RECORDS FOR PROCESSING ::
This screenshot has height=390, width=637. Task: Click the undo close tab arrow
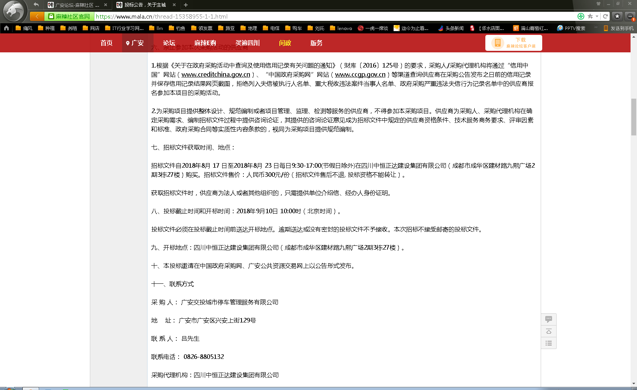click(36, 5)
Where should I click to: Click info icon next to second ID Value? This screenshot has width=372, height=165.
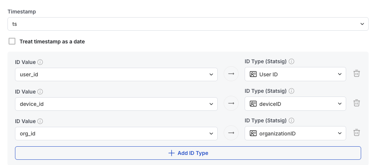[x=40, y=91]
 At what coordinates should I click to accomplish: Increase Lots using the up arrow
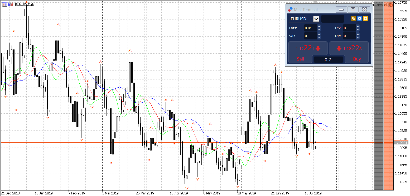click(319, 26)
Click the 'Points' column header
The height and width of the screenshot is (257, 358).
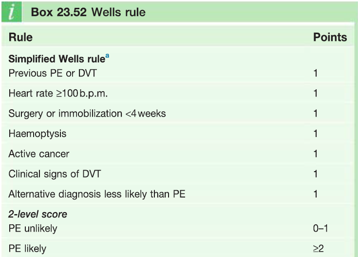point(330,37)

WHAT IS NEEDED ::
Copy exactly the lines that run from the line containing "Where should I" to the end of the data, keeping both end lines and dropping every picture.

WRITTEN SOLUTION ::
Where should I click to: Click info icon next to second ID Value? This screenshot has width=372, height=165.
[x=40, y=91]
 At what coordinates should I click to accomplish: Increase Lots using the up arrow
click(319, 26)
Click the 'Points' column header
The height and width of the screenshot is (257, 358).
point(330,37)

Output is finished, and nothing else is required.